Nothing but the lines from the one with "Task: Switch to the Network tab" through the end of the material should be retyped, word for word and without pictures.
· · · ·
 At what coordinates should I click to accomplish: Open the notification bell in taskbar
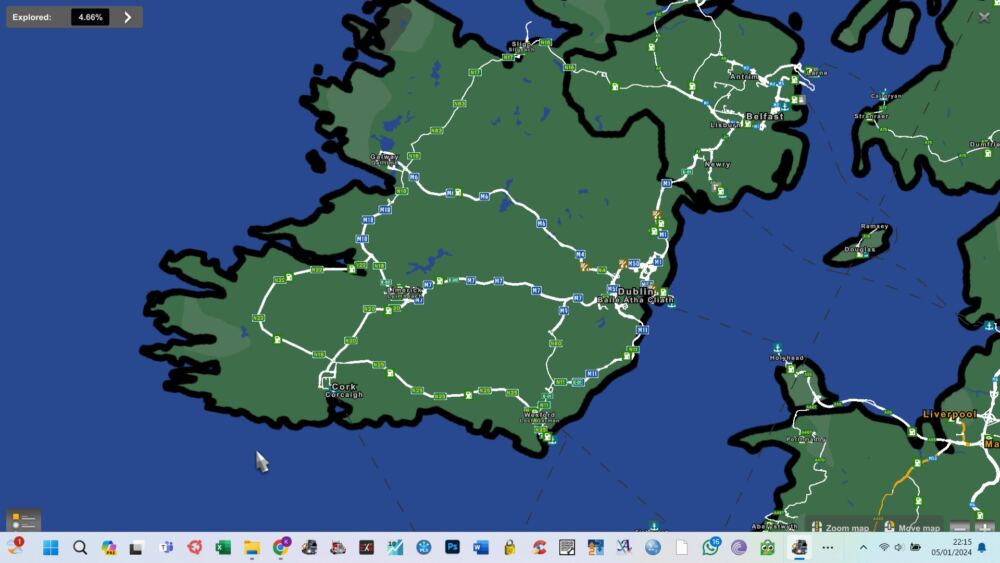pyautogui.click(x=981, y=547)
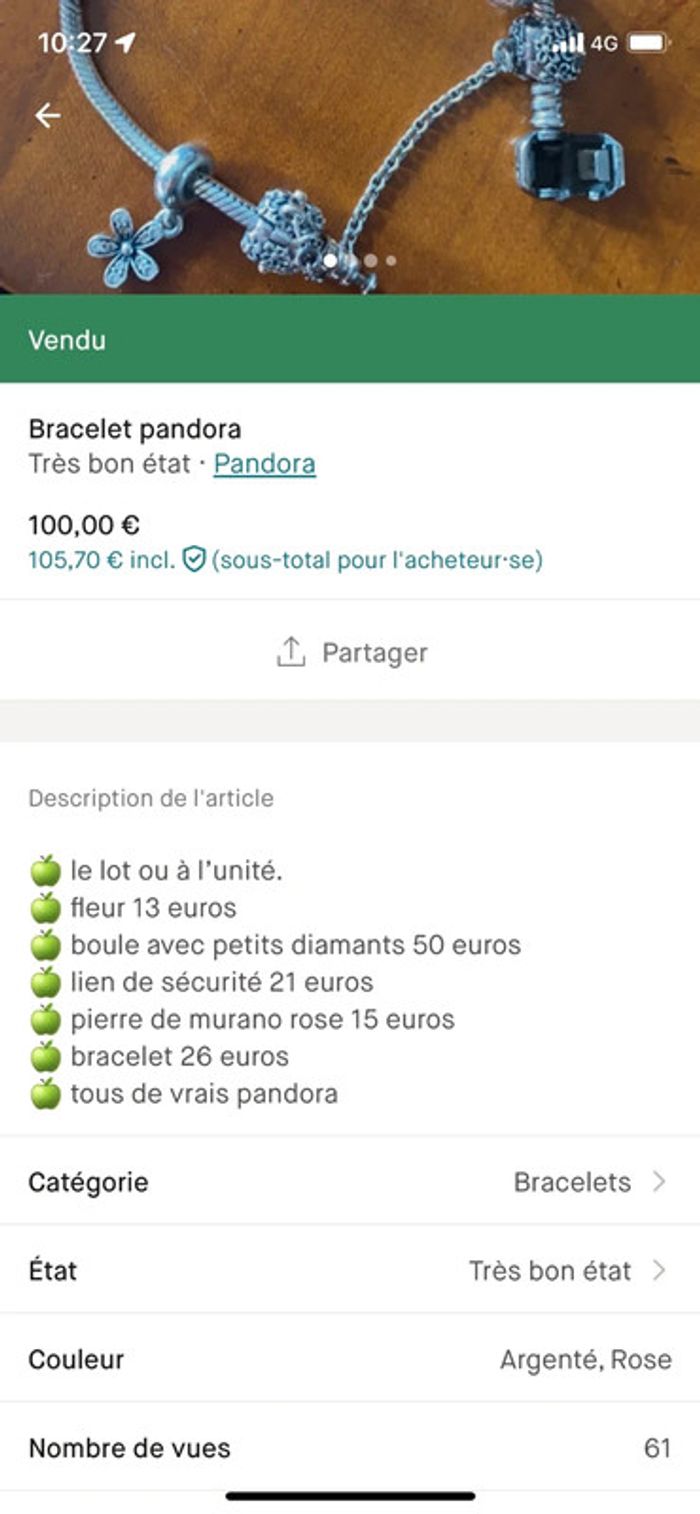Tap the share upload icon
The width and height of the screenshot is (700, 1514).
[x=290, y=652]
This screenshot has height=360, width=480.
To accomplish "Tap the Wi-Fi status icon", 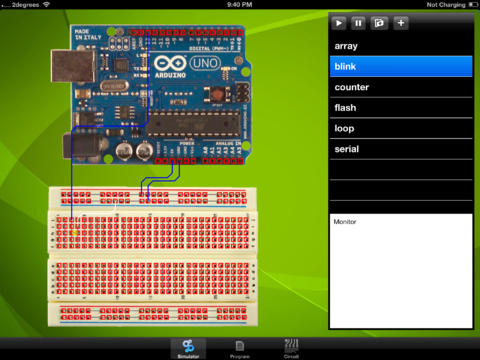I will click(x=47, y=4).
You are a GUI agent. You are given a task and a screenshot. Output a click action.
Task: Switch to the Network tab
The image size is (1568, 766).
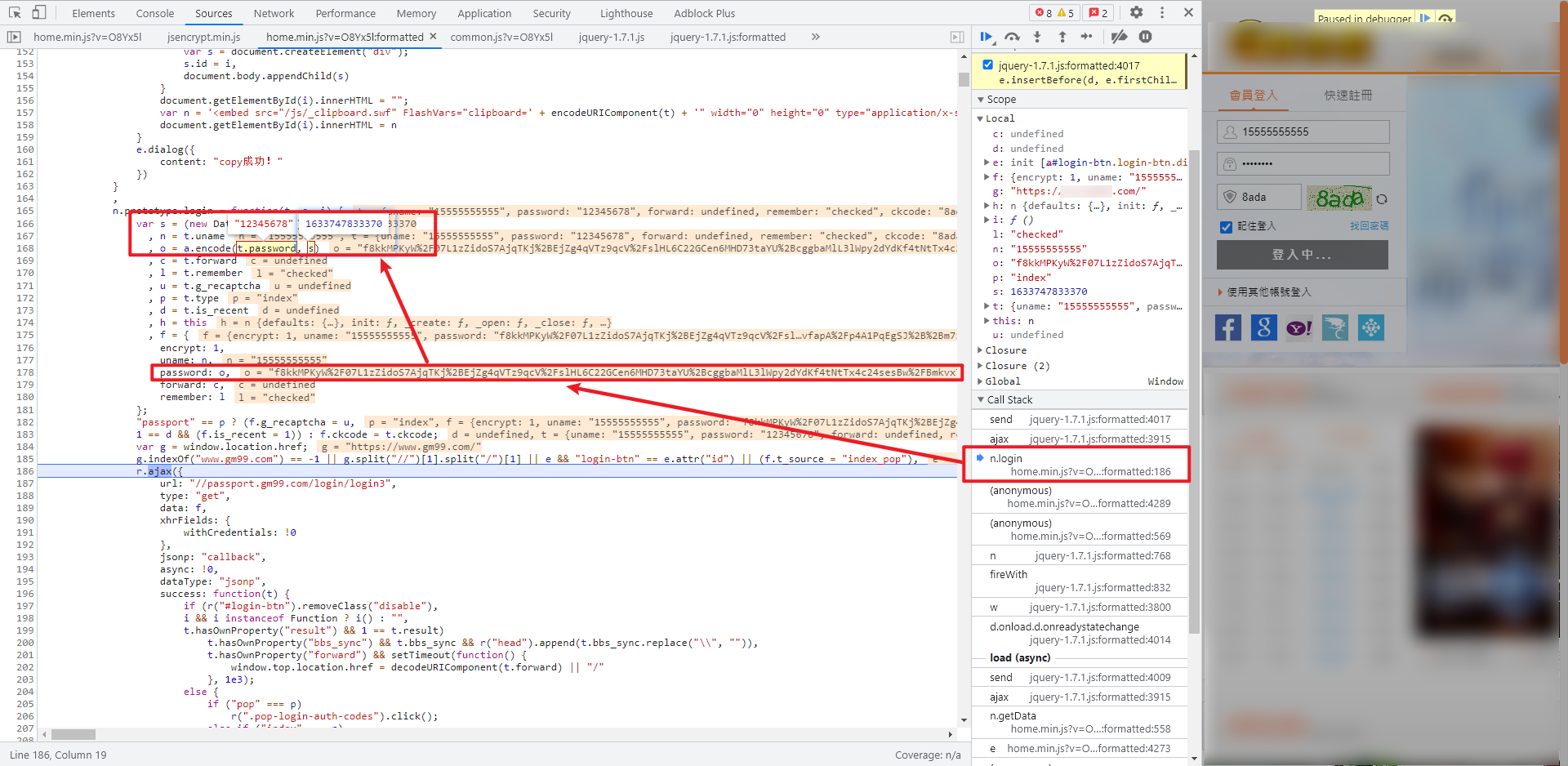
· · · ·
= Answer for this exercise =
Task: Switch to the Network tab
The image size is (1568, 766).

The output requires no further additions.